The National Symphony Orchestra performed live on National Public Radio’s All Things Considered broadcast on February 27, 2017. At noon that day the NSO piled into Studio 1 at the NPR headquarters in Washington, DC, and at 12:30 began rehearsing snippets of twelve or so popular pieces from the orchestral repertoire. Save for a few arrangements of the NPR theme music procured especially for the occasion, all repertoire was taken from the public domain. The broadcast was covered under the terms of the AFM National Public Radio Agreement.
The repertoire was selected so as to correspond to the stories that followed in the broadcast that day. For example, the thorny second movement of Shostakovich’s 10th Symphony followed a story on anti-Semitism, Chabrier’s light-hearted España followed a story on how to mitigate your carbon footprint, and the “Infernal Dance” from Stravinsky’s Firebird followed a story on Steven Sondheim’s gruesome musical Sweeney Todd.
Our performance call was technically at 3:50 p.m., ten minutes ahead of the show’s start time, to make sure the orchestra was ready to go exactly at 4:00, and in case a last minute program change came through (one did).

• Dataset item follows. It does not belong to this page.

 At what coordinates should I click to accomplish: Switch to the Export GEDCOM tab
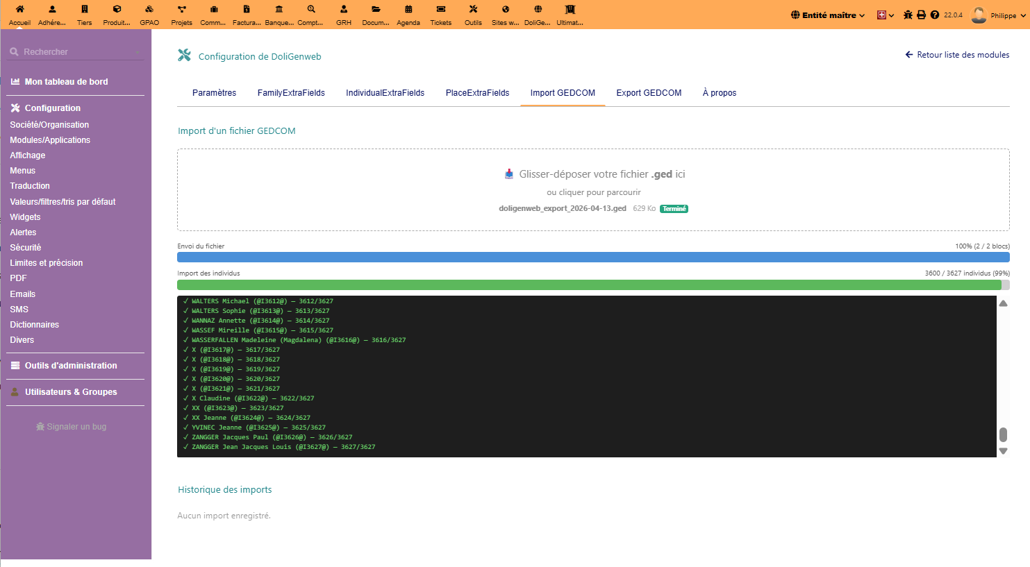pos(649,93)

We were reminded very kindly to observe break times diligently so we would be ready to go when necessary—everything was broadcast live and we only had one chance.
While we weren’t performing, All Things Considered was piped into the studio so we could all listen along. Then, 30 seconds before a news story was wrapping up, the feed to the studio would be cut, and we would all know it was almost time to play the next selection. Our Principal Pops Conductor Steven Reinecke would then wait for a split-second visual cue from the NPR staff to start exactly on time. The feeling of constantly wondering exactly when we were going to start playing next was an unusual experience for the group.

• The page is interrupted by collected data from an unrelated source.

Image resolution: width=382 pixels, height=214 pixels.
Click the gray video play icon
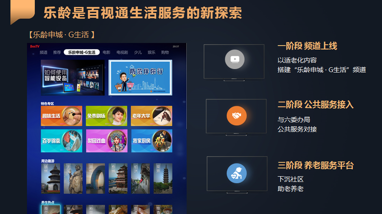234,59
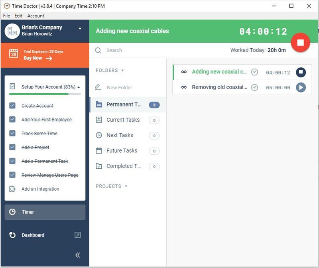Collapse the Setup Your Account panel
Image resolution: width=319 pixels, height=268 pixels.
click(x=79, y=87)
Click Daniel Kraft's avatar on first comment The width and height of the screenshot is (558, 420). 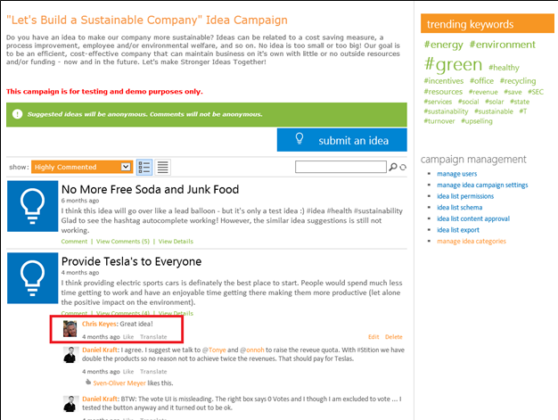click(70, 357)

The NSO’s first contribution to the show were energetic arrangements of the famous All Things Considered theme, affectionately referred to as “Trixie” amongst NPR employees. During the broadcast, we played a short version and a long version of the theme arranged for full orchestra by Reineke. Sometime in the first hour, the NSO bass section rocked a version of “Trixie” that I was lucky enough to get to write.

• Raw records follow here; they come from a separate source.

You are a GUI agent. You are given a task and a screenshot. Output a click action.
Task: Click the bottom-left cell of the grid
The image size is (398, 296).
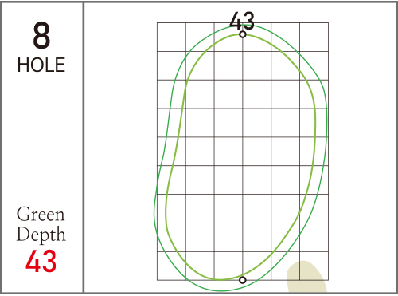(x=171, y=266)
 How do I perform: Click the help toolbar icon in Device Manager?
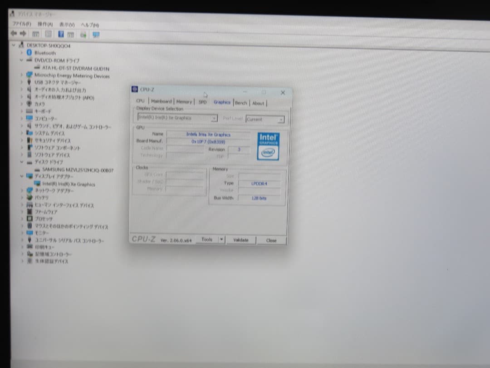(61, 34)
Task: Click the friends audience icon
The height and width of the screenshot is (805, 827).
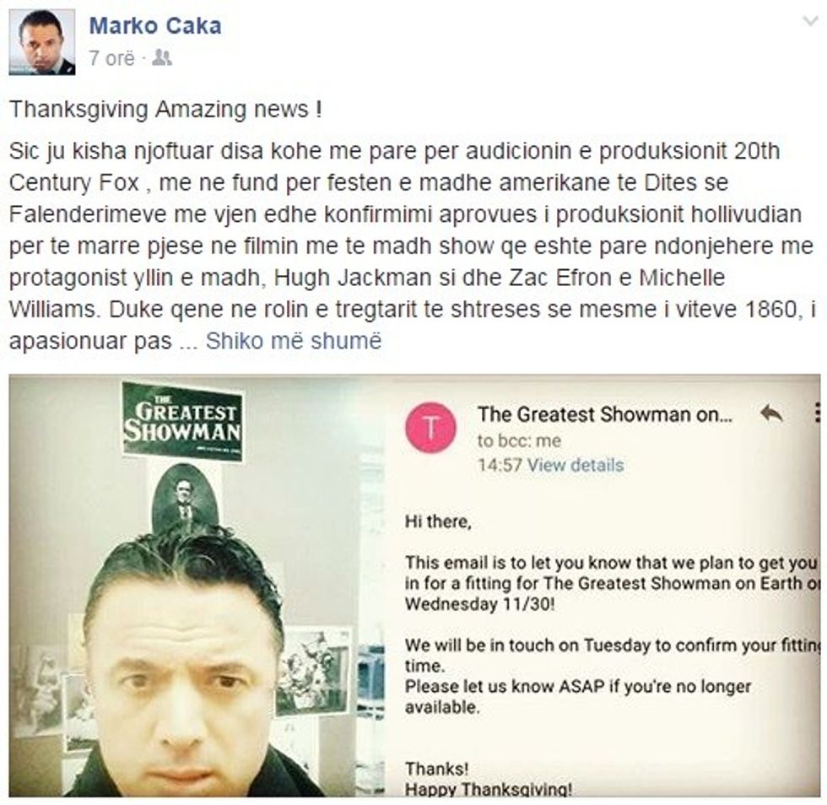Action: point(162,57)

A very interesting fact about the All Things Considered theme, composed in 1974 by Don Voegeli (1920-2009), is that it bears remarkable resemblance to the first movement theme of Louise Farrenc’s (1804-75) Piano Quintet #2. You can now access Farrenc’s quintet on imslp.org, but in 1974, Voegeli had no way of accessing that particular score short of scouring antique music shops, since the piece had been out of print since 1895 and the internet didn’t exist yet. The degree of difference between Voegeli’s All Things Considered theme and Farrenc’s first movement theme, it should be noted, is about the same as that between David Bowie’s “Under Pressure” and Vanilla Ice’s “Ice Ice Baby.”
Monica Estatieva, an employee at NPR, first hatched the original idea for the collaboration between NPR and NSO more than two years ago, but her dream seemed too complicated to be put into motion—until she returned from a difficult assignment in Afghanistan and was determined to make the project happen. It seems natural, at least superficially, that the National Symphony Orchestra ought to work with National Public Radio, but only weeks ago was the partnership realized for the first time. Both the orchestra and the staff at NPR were very excited about the opportunity. I echo Ari Shapiro’s on-air kudos to Monica for dreaming up this excellent experience.
It was certainly odd to not be able to see our audience throughout the show, but the pressure to play our best was, if anything, increased compared to a regular performance. An estimated 13 million people usually tune in to hear NPR broadcasts, and the orchestra felt taut and ready to spring the instant our conductor gave the sign. Another upside of this unusual situation was the absence of that obnoxious coughing that seems to inevitably occur at inappropriate times if human beings assemble above a certain number.
At the end of the show, All Things Considered host Audie Cornish conducted a brief interview with NSO trombonist David Murray and maestro Reinecke, which was then followed by the overture to Mozart’s Marriage of Figaro to finish the broadcast.